Suggested Table Format for Director’s Report:
Sl. No. | Nature of Complaints | Received | Disposed | Pending |
---|---|---|---|---|
1 | Sexual Harassment | |||
2 | Workplace Discrimination | |||
3 | Child Labour | |||
4 | Forced Labour | |||
5 | Wages and Salary | |||
6 | Other HR Issues |
If no complaints are received, the Board should make a negative declaration, e.g., “The Company has not received any complaint on sexual harassment during the financial year under review.”
Rule 11(g) of the Companies (Audit and Auditors) Rules, 2014, inserted via MCA Notification G.S.R. 206(E) dated 24th March 2021, mandates that the Board’s Report should confirm the use of accounting software having an audit trail (edit log) feature.
Further clarified through MCA Notification dated 1st April 2022 and applicable from 1st April 2023.
Companies must use accounting software that:
Maintains a record of each and every change made in the books of account.
Captures the date, time, and user details for the changes.
Preserves the audit trail throughout the financial year without tampering.
As per MCA’s clarification, preservation of audit trail for record retention purposes is applicable from FY 2023–24 (w.e.f. 1st April 2024).
Confirmation that the company has used software with audit trail functionality.
Statement that the feature operated throughout the year for all relevant transactions.
Clarification on applicability of preservation requirements from FY 2023–24 onwards.
Rule 9 of the Companies (Management and Administration) Rules, 2014, inserted by the Companies (Management and Administration) Amendment Rules, 2023, mandates the appointment of a Designated Person.
Every company must designate an individual responsible for:
Furnishing information to the Registrar or any other authority under the Act.
Ensuring compliance with statutory filing obligations.
The name and designation of such a person must be filed in the Annual Return (MGT-7 / MGT-7A).
Mention that the Board has appointed a Designated Person in its meeting.
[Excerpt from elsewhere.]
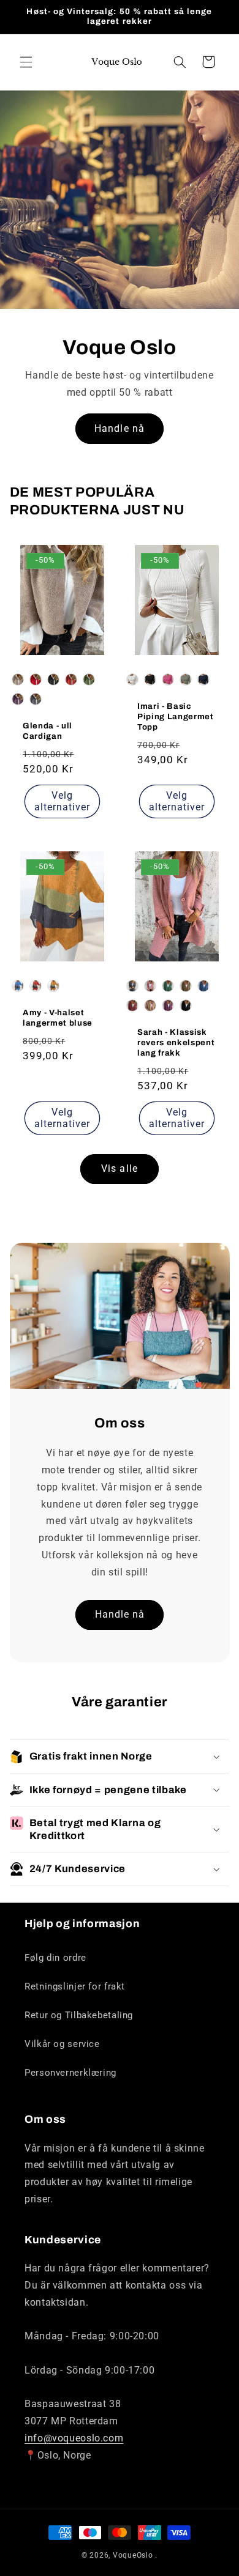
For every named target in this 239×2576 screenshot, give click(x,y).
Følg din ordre (55, 1957)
Confirmation that the disclosure has been appropriately reported in the Annual Return.
Rule 9B of the Companies (Prospectus and Allotment of Securities) Rules, 2014, inserted via the Companies (Prospectus and Allotment of Securities) Second Amendment Rules, 2023 (Notification dated 27th October 2023).
All public companies (except small companies) which issue any securities.
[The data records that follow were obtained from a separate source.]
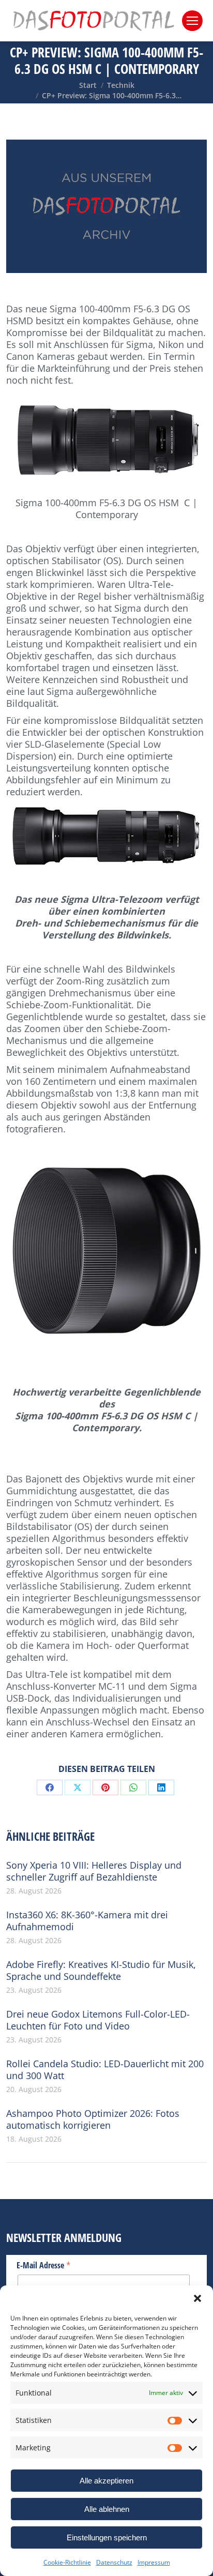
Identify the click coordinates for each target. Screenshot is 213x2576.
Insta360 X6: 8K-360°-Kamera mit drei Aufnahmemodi (87, 1921)
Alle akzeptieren (106, 2480)
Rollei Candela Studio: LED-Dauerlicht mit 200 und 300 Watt (105, 2070)
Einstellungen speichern (107, 2537)
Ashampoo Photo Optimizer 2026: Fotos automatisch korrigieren (92, 2119)
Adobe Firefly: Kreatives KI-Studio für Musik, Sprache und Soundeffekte (101, 1970)
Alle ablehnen (106, 2509)
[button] (197, 2298)
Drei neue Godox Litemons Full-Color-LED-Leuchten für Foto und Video (98, 2020)
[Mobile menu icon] (192, 20)
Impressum (154, 2562)
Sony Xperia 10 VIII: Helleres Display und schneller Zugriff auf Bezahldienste (93, 1871)
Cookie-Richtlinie (67, 2562)
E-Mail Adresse (44, 2264)
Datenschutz (114, 2562)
The company must obtain an International Securities Identification Number (ISIN) for each type of security issued.
To bring transparency and traceability in unlisted public company securities.
To align with SEBI’s framework on dematerialisation and investor protection.
Confirmation that the company has complied with the requirement of obtaining ISIN for its securities.
Status of dematerialisation of its securities, if applicable.
The inclusion of disclosures on PoSH compliance, Audit Trail, Designated Person appointment, and ISIN requirement marks a significant shift in the compliance framework under the Companies Act, 2013.
These provisions collectively aim to:
Strengthen workplace ethics and employee protection (PoSH).
Ensure financial accountability and transparency (Audit Trail).
Enhance regulatory compliance responsibility (Designated Person).
Promote investor protection and market discipline (ISIN).
Boards of Directors must be cautious in ensuring that their Director’s Report incorporates these disclosures in a precise, statutory-compliant, and transparent manner. Non-compliance may not only attract regulatory penalties but also impair the governance credibility of the company.